B.D.-Nr. 2244
De strijd tussen het licht en de duisternis zal ook daar aan het licht komen, waar een geestelijk streven aanwezig is, want de macht van de duisternis probeert elke helderheid van geest te verhinderen. Ze probeert het menselijke denken te verwarren en zodoende de werkzaamheid van de wezens van het licht moeilijker te maken. De wezens van het licht kunnen alleen maar daar werkzaam zijn, waar de mens zich gelovig en deemoedig laat leiden, waar dus geen eigen wil dit werkzaam zijn afzwakt.

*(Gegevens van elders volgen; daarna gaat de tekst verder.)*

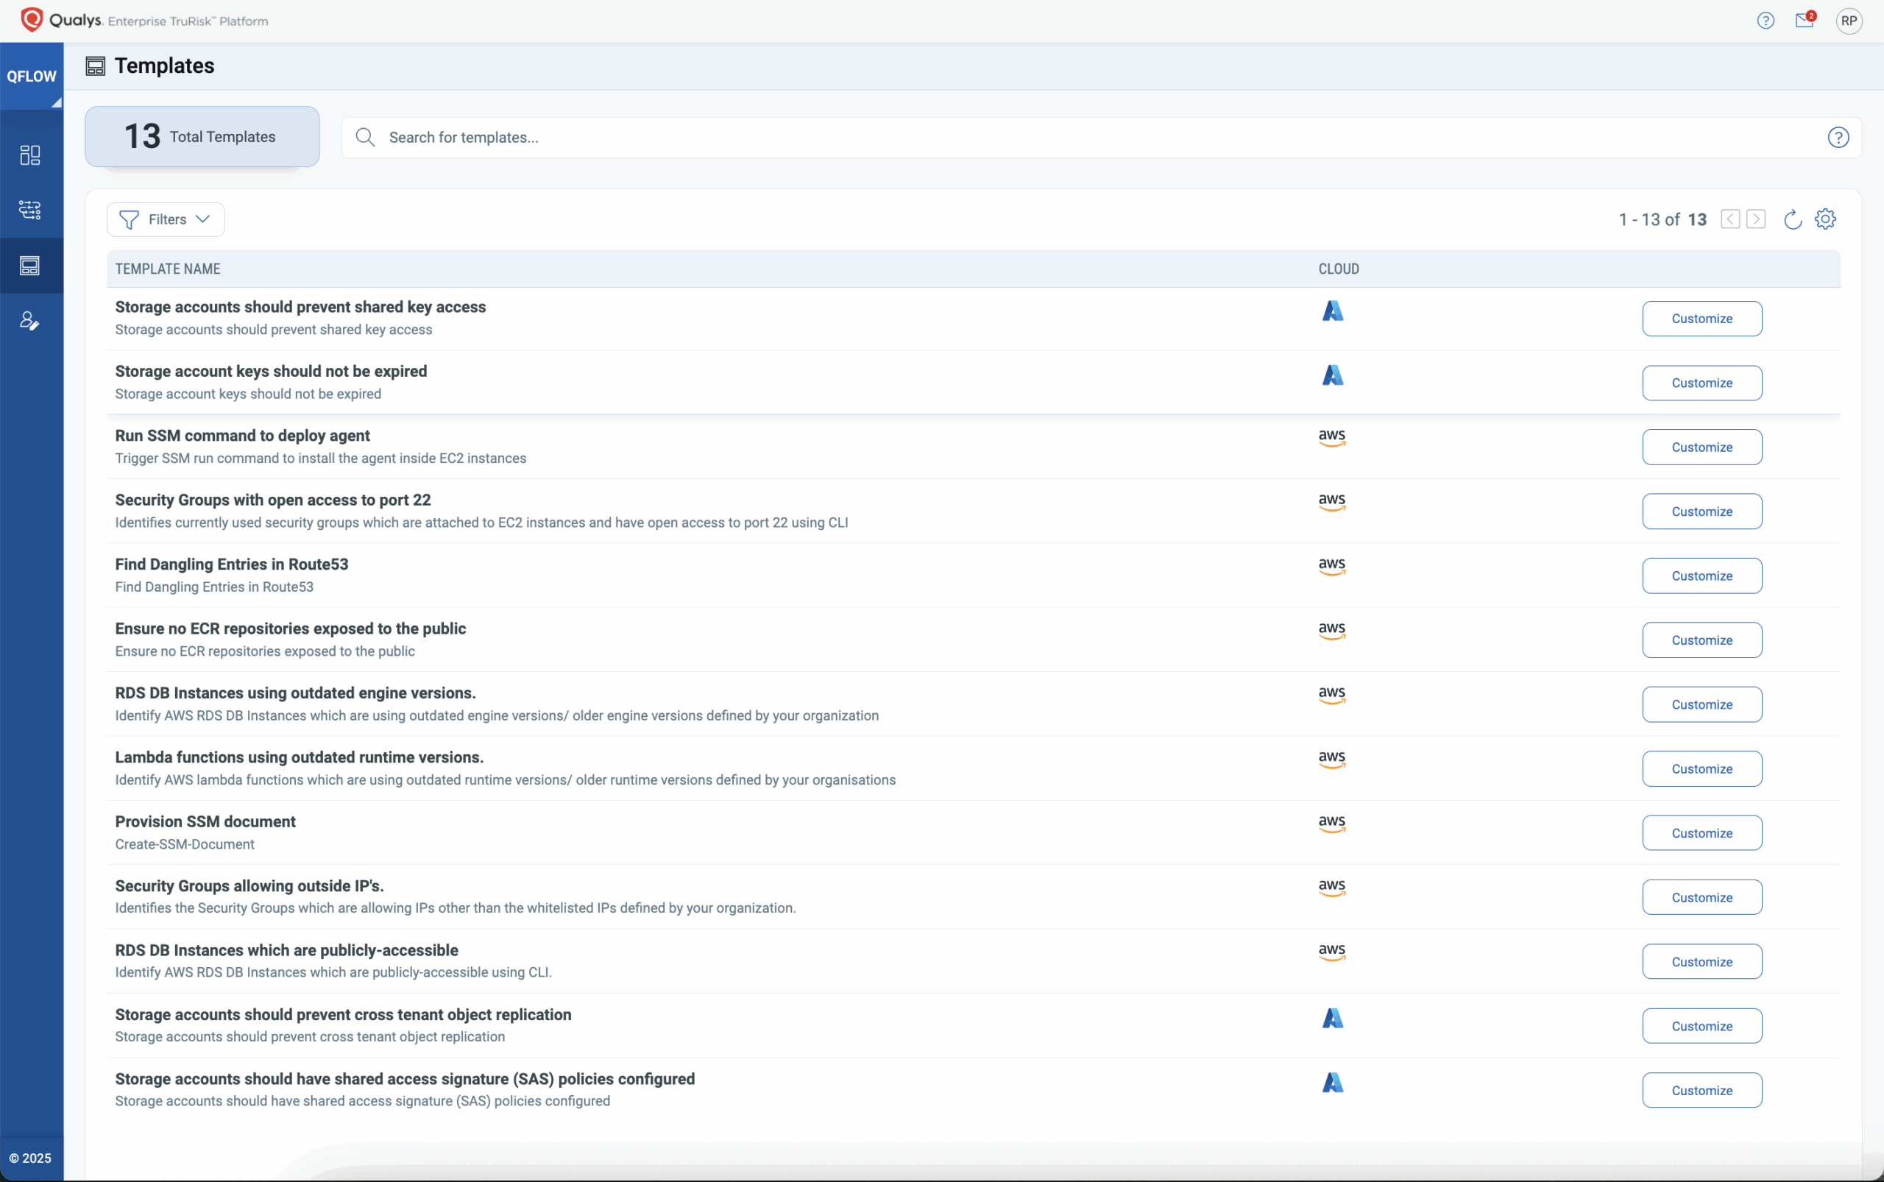
Task: Click the TEMPLATE NAME column header
Action: click(167, 268)
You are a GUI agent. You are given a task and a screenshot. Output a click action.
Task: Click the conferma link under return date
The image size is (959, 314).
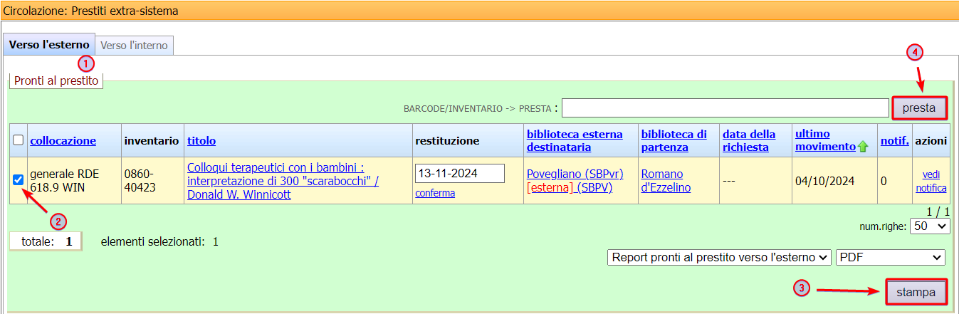click(435, 193)
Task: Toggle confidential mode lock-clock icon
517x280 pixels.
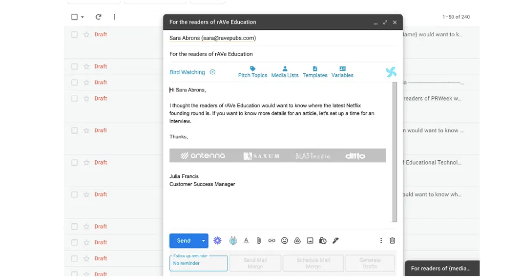Action: (x=323, y=241)
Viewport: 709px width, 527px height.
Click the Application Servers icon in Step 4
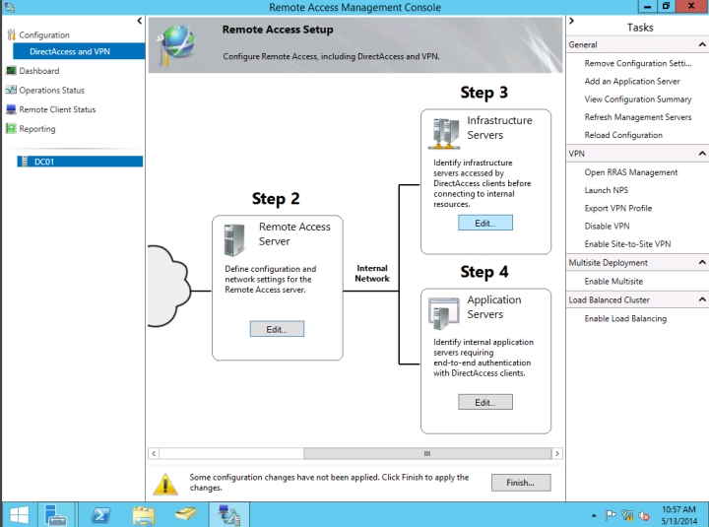coord(442,311)
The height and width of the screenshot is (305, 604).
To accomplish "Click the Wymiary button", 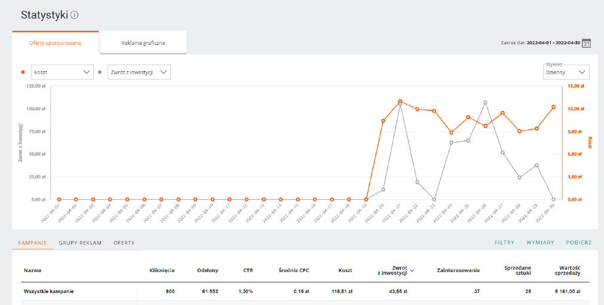I will click(540, 243).
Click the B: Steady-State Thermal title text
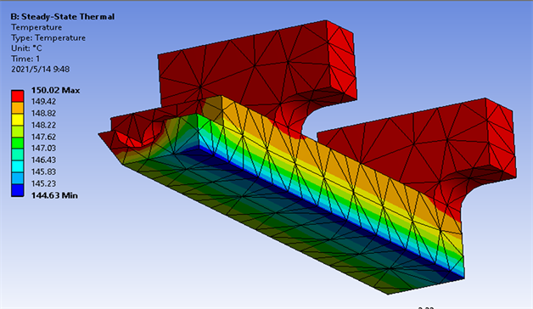The height and width of the screenshot is (309, 533). click(x=63, y=17)
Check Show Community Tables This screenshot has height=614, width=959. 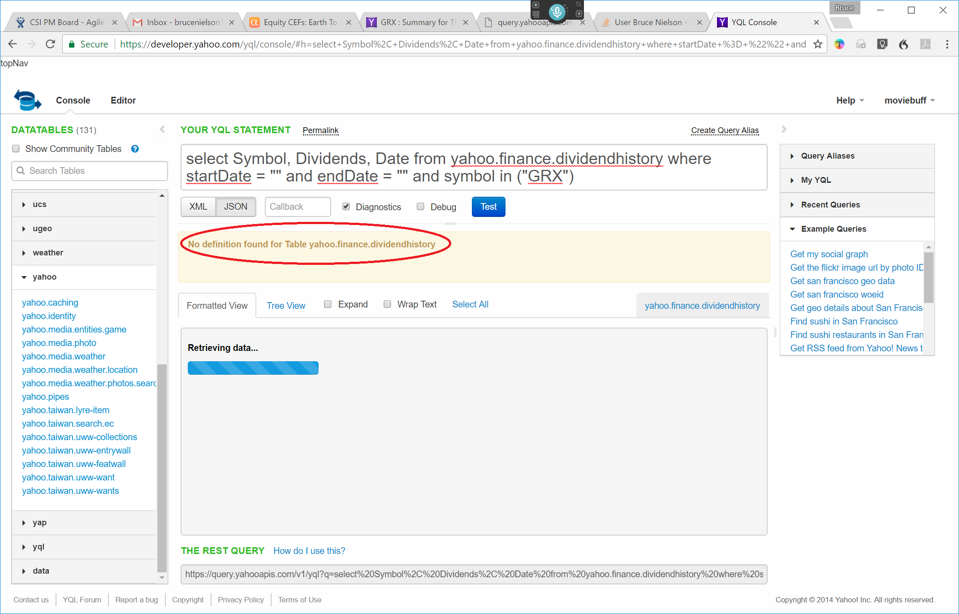pyautogui.click(x=16, y=148)
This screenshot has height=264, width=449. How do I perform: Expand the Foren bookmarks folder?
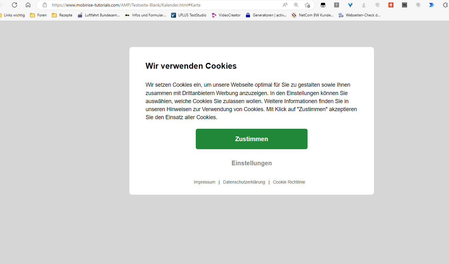click(38, 15)
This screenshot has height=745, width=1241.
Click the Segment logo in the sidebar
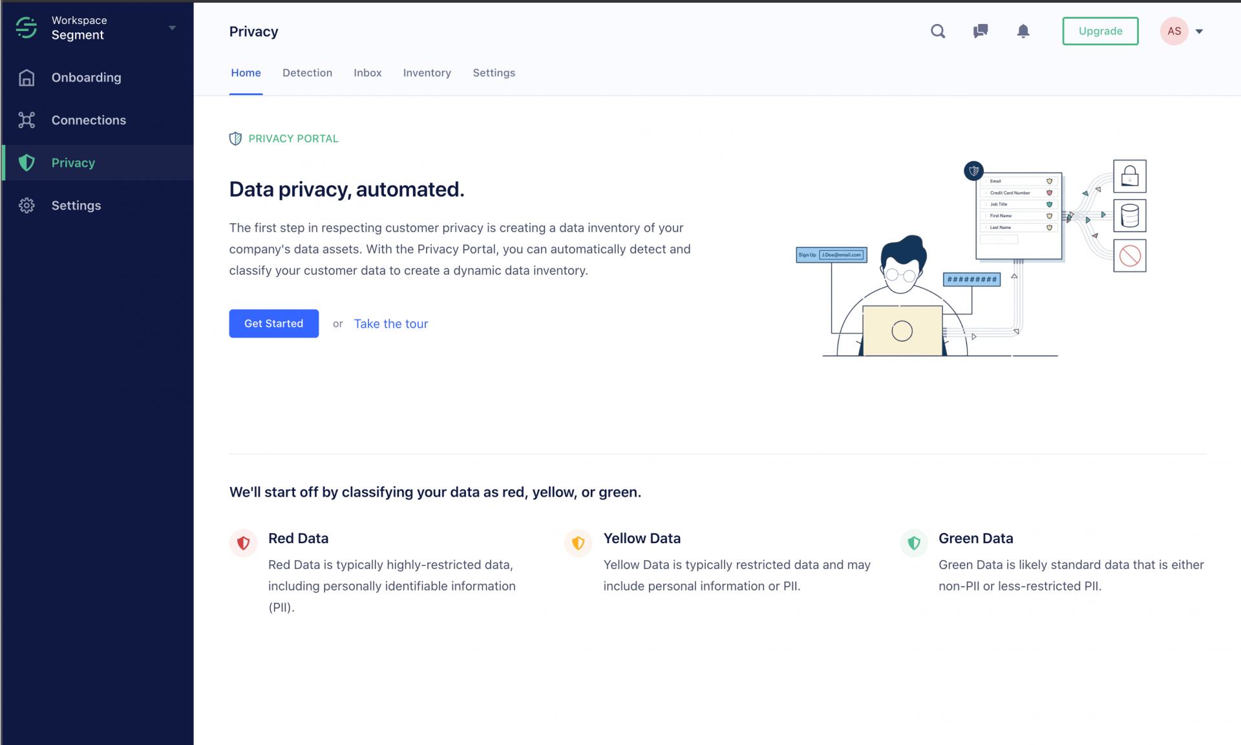click(26, 28)
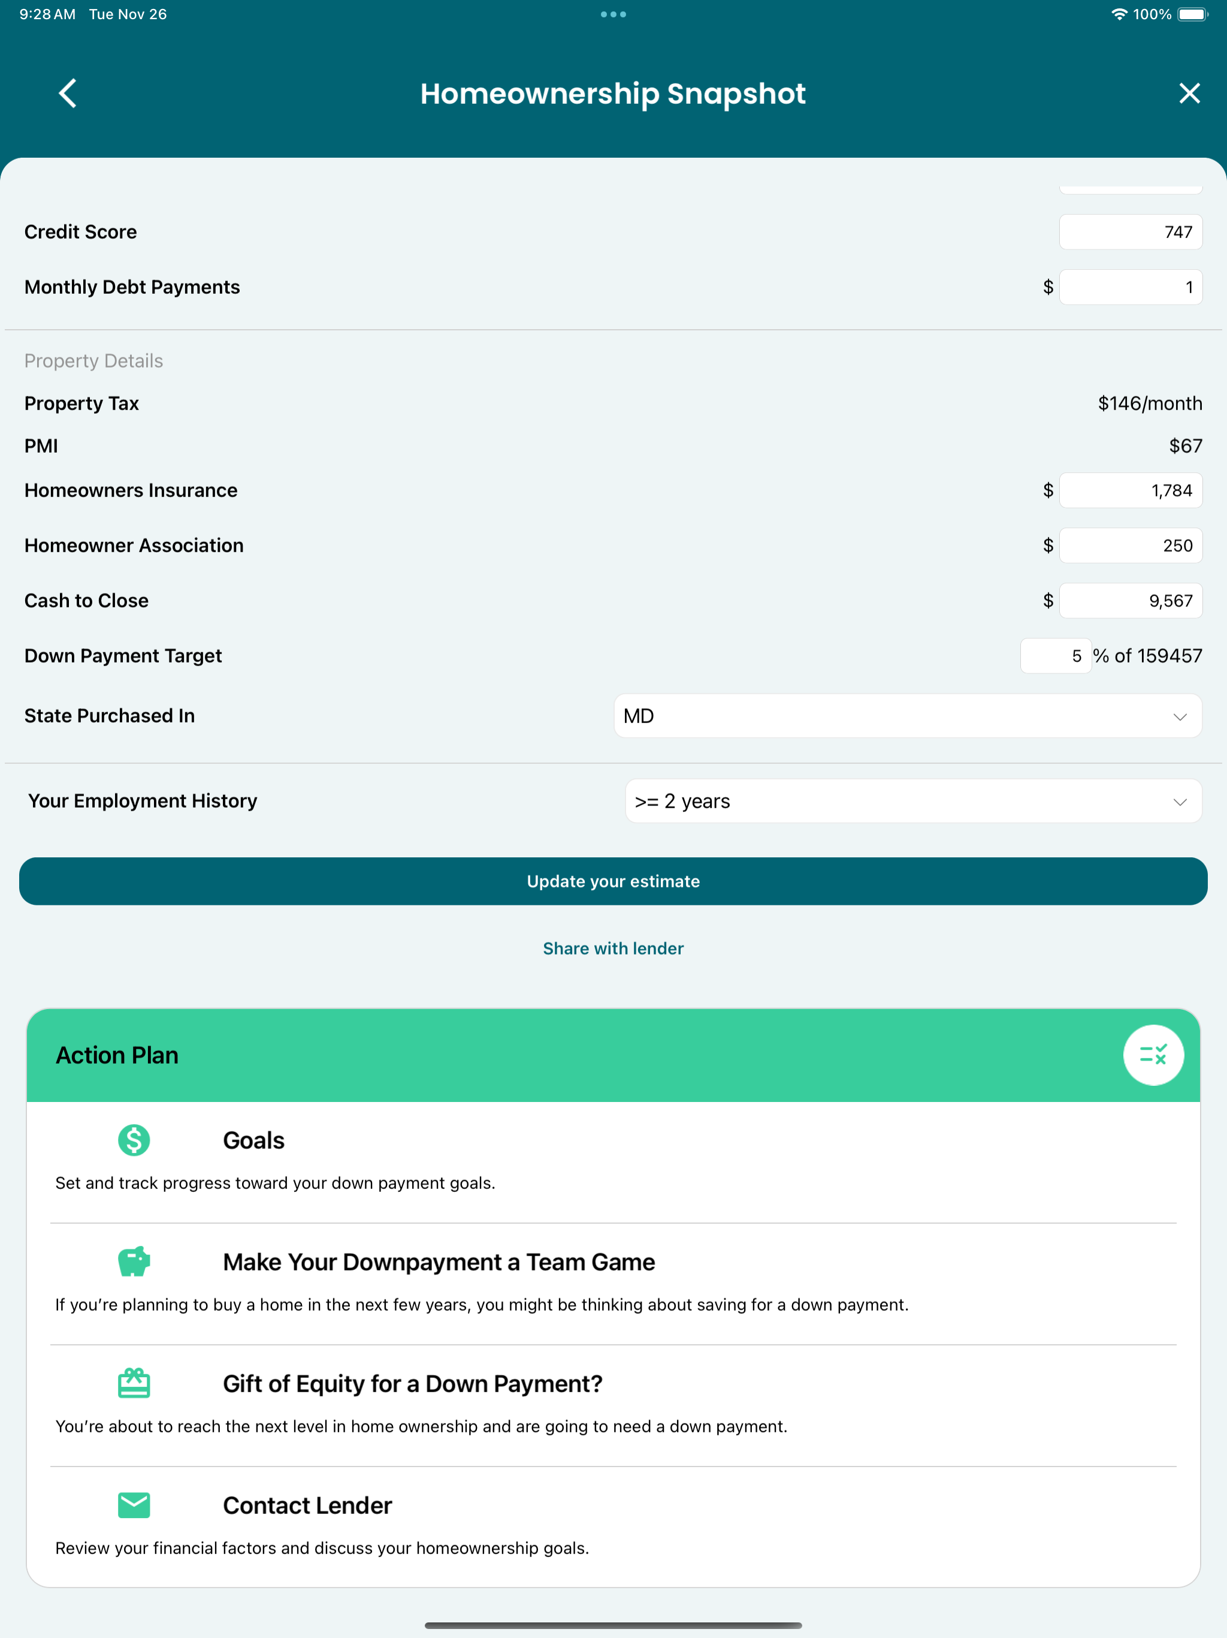
Task: Open Make Your Downpayment a Team Game
Action: pos(614,1283)
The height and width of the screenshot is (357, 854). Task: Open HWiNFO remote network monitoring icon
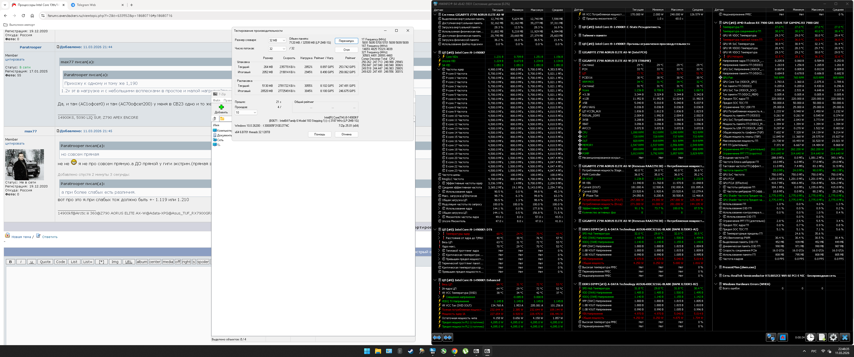point(771,337)
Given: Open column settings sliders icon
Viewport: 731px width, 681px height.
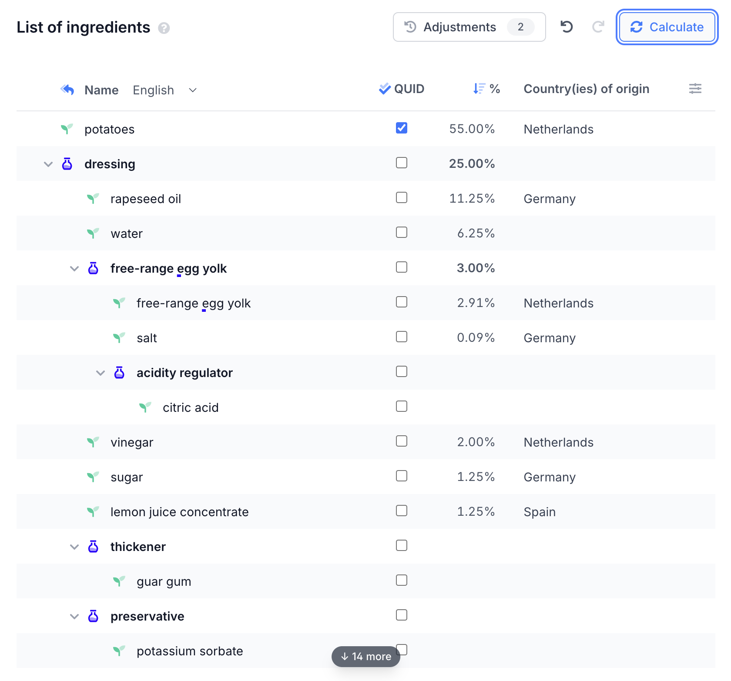Looking at the screenshot, I should tap(695, 89).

Dat laatste is dan het geval, als de mens van tevoren al gelooft kennis te hebben, voordat de geestelijke krachten hun werk aan hem konden beginnen. Als dus het werkzaam zijn van de geest op een bepaalde tegenstand stuit, omdat de mens niet bereid is de voorheen verkregen kennis op te geven. Hij probeert dan verstandsmatig een verband te vinden en er zijn dan twee richtingen, die met elkaar om de opperheerschappij strijden. Dan zal de macht van de duisternis alle middelen aanwenden om het verstand van de mensen te vertroebelen en volledige helderheid kan hem dan ook nauwelijks gegeven worden.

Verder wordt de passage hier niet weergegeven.